白鶴山荘の正堂にある書斎で、君儒は古籍を読みふけっていた。すると遠くから招雲の慌ただしい叫び声が聞こえてきた。「大師兄!大師兄!」

君儒は本を置き、部屋を出ると、息を切らした招雲が小鹿の腕を引っ張って駆け込んでくるのが見えた。凛凛がその後ろに続いていた。

君儒は眉をひそめて叱った。「大声で叫ぶなんて、みっともないぞ。」

「師匠がいないんだから、師兄も堅苦しくしなくていいよ。ほら、これ見て!」

小鹿が掌を開くと、君儒が見たのは鮮やかな赤い宝珠だった。その色と形から、今回の山神選抜に使われる三つの天界霊珠の一つだとすぐに分かった。
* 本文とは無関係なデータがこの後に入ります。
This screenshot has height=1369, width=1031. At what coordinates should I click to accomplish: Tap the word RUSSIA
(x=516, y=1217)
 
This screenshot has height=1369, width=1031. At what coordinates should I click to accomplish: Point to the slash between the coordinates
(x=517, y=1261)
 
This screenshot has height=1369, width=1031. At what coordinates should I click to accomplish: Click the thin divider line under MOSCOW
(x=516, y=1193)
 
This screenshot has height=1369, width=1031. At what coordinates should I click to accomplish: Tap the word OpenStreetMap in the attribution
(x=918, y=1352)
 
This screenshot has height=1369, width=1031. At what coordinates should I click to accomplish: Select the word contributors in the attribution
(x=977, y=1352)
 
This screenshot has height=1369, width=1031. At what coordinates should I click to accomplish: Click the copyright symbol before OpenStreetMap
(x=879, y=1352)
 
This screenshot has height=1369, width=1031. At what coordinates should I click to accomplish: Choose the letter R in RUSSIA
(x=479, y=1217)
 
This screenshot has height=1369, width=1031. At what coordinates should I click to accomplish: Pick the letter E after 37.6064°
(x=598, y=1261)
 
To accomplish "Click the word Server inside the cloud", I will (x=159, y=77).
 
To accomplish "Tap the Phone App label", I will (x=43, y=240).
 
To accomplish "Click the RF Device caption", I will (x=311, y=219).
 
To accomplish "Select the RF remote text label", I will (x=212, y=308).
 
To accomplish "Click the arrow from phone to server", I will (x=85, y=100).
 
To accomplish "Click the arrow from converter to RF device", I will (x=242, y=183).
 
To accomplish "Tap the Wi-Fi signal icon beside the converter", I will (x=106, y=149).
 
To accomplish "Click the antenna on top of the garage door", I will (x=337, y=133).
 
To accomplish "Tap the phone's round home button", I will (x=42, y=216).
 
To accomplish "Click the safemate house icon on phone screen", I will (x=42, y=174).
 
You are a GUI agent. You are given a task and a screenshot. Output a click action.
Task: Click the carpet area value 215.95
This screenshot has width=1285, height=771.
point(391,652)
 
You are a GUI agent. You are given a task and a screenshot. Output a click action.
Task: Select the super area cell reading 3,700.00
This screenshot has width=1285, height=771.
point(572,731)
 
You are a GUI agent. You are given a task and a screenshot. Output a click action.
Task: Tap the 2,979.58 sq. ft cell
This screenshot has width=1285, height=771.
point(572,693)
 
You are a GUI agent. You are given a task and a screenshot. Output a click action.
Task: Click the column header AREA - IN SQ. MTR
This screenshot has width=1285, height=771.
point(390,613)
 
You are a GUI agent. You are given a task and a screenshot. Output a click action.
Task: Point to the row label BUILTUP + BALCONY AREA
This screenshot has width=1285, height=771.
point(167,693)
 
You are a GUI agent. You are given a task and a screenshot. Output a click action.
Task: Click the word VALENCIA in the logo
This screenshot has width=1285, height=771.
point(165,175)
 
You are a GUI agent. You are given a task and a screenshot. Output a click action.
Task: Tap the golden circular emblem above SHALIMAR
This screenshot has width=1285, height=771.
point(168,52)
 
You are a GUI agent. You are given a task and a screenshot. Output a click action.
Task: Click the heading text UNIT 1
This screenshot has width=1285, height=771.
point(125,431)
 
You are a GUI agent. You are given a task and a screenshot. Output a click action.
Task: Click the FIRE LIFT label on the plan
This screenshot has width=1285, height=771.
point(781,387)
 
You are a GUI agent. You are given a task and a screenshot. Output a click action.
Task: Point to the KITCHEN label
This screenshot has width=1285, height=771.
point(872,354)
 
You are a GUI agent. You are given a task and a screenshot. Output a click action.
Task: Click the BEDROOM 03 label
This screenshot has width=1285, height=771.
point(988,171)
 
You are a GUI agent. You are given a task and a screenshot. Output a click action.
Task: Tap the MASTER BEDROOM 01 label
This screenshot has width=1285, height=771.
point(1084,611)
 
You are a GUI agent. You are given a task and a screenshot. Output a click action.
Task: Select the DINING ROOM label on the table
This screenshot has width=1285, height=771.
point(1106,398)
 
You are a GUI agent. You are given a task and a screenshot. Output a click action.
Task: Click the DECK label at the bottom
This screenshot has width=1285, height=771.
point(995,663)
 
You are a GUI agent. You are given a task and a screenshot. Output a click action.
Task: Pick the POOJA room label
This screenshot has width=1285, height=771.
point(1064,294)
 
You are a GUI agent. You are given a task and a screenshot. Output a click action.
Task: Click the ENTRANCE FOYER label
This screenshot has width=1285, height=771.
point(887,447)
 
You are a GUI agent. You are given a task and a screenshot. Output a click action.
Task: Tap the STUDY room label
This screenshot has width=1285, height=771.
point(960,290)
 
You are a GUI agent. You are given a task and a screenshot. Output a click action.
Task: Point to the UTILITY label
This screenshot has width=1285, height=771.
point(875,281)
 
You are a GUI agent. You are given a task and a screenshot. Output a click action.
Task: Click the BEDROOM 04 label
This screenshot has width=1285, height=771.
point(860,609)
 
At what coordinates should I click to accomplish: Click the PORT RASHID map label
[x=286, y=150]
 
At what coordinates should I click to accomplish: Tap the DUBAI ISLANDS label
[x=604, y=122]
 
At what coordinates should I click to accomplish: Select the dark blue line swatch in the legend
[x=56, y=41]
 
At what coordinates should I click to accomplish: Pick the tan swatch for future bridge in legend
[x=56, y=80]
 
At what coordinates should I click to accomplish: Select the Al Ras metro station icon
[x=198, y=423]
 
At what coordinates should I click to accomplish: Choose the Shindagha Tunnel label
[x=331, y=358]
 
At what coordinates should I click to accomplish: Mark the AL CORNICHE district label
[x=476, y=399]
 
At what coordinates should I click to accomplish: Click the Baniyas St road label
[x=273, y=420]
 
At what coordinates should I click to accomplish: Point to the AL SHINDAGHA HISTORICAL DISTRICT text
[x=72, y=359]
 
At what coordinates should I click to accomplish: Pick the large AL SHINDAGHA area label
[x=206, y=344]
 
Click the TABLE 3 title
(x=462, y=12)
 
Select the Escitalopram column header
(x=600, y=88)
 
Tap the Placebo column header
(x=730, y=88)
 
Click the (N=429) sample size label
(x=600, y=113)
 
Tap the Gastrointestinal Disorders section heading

君儒は小鹿に手を拱して、輝く笑顔で言った。「折光神君、おめでとう。」

小鹿は困惑した顔で、ぼんやりと尋ねた。「何のお祝い?」

招雲は急いで山神選抜のルールを小鹿に説明した。

「五月初五までにこの霊珠を保持していれば、三人の山神候補の一人になれるんだ。天界の勾芒帝尊に会えるだけでなく、彼に選ばれれば、傲岸山の次の山神になれるよ!」

小鹿は後ろに静かに立つ凛凛を振り返った。

凛凛は目を半分伏せていたが、小鹿が見つめた瞬間、まるで感じ取ったかのように視線を上げ、柔らかく霞んだ笑みを浮かべた。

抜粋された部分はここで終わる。